TASK OBJECTIVE: Can you update the lines from the line with "The height and width of the screenshot is (894, 1237)." to the line with "pyautogui.click(x=555, y=164)" by changing "computer-use agent" to "screen assistant" and leaving everything else as it is? Return only those lines.

SOURCE MATERIAL:
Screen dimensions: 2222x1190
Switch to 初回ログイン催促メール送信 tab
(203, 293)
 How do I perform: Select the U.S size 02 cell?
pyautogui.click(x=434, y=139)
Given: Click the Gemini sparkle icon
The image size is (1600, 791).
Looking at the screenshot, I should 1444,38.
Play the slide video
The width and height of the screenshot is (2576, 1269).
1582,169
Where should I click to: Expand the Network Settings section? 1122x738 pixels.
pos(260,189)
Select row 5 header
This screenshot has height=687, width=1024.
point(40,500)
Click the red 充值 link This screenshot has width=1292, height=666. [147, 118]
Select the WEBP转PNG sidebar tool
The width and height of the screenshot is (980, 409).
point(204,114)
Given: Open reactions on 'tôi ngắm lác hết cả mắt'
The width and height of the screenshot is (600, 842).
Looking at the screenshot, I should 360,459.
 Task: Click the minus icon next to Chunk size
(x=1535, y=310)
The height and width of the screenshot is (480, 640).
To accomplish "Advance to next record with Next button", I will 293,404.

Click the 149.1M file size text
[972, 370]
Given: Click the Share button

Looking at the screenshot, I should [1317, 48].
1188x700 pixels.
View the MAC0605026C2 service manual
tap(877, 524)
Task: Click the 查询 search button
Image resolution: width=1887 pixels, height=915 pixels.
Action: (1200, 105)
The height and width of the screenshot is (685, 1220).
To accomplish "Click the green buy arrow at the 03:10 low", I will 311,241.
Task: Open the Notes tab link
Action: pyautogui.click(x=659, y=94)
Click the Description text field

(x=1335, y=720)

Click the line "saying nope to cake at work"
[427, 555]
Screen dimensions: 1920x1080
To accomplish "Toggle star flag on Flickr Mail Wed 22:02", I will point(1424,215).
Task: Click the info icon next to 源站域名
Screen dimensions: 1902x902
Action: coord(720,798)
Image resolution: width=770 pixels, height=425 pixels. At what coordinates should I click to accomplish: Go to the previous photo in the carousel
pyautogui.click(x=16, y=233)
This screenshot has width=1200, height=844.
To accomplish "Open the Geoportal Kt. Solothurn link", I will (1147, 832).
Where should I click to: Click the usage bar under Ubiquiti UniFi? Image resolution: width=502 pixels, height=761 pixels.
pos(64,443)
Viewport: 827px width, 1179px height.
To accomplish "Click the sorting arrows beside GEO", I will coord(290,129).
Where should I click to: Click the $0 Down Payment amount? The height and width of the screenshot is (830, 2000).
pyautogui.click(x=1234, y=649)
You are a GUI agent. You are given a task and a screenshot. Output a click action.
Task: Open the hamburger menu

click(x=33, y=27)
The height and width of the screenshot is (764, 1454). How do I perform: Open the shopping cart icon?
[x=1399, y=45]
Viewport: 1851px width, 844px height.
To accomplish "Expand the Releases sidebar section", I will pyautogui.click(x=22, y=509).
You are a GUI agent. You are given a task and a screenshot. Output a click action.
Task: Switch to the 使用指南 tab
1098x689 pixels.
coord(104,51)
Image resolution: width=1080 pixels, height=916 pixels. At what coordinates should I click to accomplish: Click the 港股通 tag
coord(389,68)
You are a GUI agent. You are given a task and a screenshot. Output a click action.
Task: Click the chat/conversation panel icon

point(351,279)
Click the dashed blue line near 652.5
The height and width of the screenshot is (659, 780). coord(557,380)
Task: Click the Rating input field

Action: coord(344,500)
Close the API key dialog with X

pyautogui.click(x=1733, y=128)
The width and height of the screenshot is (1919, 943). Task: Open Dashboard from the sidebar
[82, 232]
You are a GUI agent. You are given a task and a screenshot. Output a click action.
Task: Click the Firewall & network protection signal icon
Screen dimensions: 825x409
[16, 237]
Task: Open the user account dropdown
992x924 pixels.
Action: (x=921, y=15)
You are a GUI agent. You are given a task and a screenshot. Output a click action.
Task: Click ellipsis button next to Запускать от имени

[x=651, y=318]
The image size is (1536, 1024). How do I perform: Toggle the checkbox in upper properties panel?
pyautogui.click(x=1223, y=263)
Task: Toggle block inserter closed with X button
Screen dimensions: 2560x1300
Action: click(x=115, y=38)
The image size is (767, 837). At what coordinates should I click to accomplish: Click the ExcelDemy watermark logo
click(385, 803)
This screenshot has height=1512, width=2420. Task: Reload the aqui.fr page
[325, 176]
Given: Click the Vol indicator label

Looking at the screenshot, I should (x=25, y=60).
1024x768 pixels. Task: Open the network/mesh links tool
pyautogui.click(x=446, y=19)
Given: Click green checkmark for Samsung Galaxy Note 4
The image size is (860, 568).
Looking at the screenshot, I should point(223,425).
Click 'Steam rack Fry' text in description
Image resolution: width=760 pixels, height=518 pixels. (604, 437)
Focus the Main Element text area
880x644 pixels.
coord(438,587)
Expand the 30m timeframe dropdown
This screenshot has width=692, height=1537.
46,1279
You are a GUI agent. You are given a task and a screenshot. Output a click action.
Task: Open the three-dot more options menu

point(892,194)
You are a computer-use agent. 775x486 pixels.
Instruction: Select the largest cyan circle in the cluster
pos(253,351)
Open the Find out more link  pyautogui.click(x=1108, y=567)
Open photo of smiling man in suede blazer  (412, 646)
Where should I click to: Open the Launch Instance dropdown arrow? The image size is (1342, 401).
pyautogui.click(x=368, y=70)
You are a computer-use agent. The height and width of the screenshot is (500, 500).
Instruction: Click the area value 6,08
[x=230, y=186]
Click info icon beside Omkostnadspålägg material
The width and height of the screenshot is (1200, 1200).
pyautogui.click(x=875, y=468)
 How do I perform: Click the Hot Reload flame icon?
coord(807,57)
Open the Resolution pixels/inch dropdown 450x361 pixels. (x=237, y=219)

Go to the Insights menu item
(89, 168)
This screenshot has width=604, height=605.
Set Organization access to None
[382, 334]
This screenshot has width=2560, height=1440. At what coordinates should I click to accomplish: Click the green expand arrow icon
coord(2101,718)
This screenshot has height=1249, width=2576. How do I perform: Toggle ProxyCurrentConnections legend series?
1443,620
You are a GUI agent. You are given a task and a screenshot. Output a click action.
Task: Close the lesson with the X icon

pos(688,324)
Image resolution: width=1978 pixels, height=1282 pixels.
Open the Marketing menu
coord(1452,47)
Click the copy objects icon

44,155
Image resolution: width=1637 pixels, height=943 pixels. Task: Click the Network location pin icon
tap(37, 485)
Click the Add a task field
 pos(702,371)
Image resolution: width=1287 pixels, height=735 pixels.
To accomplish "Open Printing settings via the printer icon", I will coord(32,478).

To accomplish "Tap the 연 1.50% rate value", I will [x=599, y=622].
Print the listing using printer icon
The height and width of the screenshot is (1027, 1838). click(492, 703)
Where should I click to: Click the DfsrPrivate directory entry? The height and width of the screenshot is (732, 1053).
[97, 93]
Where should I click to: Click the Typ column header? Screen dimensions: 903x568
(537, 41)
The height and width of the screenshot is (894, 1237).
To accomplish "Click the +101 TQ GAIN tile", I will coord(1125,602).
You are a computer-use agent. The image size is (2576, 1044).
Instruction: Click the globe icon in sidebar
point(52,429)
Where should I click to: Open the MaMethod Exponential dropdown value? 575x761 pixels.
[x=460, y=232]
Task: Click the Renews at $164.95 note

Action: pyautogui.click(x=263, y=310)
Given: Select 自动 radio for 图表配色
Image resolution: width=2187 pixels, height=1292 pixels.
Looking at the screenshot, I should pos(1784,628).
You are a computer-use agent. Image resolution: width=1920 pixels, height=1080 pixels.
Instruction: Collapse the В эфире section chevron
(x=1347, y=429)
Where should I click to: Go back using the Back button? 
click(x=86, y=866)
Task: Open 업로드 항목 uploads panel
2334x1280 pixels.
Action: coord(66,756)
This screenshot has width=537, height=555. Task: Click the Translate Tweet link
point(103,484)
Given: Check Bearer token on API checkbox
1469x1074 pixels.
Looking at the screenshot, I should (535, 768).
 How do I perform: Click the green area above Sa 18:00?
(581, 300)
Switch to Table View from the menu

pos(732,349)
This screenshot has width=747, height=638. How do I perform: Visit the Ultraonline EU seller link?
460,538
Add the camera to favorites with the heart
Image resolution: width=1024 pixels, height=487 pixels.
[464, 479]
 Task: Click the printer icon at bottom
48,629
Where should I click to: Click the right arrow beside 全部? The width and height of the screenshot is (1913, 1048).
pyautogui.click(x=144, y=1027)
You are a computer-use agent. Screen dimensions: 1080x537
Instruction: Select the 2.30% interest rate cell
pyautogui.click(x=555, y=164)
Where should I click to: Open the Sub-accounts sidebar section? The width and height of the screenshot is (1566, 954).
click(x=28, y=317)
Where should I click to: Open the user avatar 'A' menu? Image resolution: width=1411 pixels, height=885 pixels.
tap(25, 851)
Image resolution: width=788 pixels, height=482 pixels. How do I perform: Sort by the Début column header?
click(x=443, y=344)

FINAL RESULT:
The height and width of the screenshot is (894, 1237).
To accomplish "Click the +101 TQ GAIN tile", I will coord(1125,602).
You are a screen assistant. The image size is (2576, 1044).
Instruction: Click the globe icon in sidebar
point(52,429)
Where should I click to: Open the MaMethod Exponential dropdown value? 575x761 pixels.
[x=460, y=232]
Task: Click the Renews at $164.95 note

Action: pyautogui.click(x=263, y=310)
Given: Select 自动 radio for 图表配色
Image resolution: width=2187 pixels, height=1292 pixels.
Looking at the screenshot, I should pos(1784,628).
You are a screen assistant. Image resolution: width=1920 pixels, height=1080 pixels.
Instruction: Collapse the В эфире section chevron
(x=1347, y=429)
Where should I click to: Go back using the Back button? 
click(x=86, y=866)
Task: Open 업로드 항목 uploads panel
2334x1280 pixels.
Action: coord(66,756)
This screenshot has width=537, height=555. Task: Click the Translate Tweet link
point(103,484)
Given: Check Bearer token on API checkbox
1469x1074 pixels.
Looking at the screenshot, I should (535, 768).
 How do I perform: Click the green area above Sa 18:00?
(581, 300)
Switch to Table View from the menu

pos(732,349)
This screenshot has width=747, height=638. How do I perform: Visit the Ultraonline EU seller link?
460,538
Add the camera to favorites with the heart
Image resolution: width=1024 pixels, height=487 pixels.
[464, 479]
 Task: Click the printer icon at bottom
48,629
Where should I click to: Click the right arrow beside 全部? The width and height of the screenshot is (1913, 1048).
pyautogui.click(x=144, y=1027)
You are a screen assistant. Screen dimensions: 1080x537
Instruction: Select the 2.30% interest rate cell
pyautogui.click(x=555, y=164)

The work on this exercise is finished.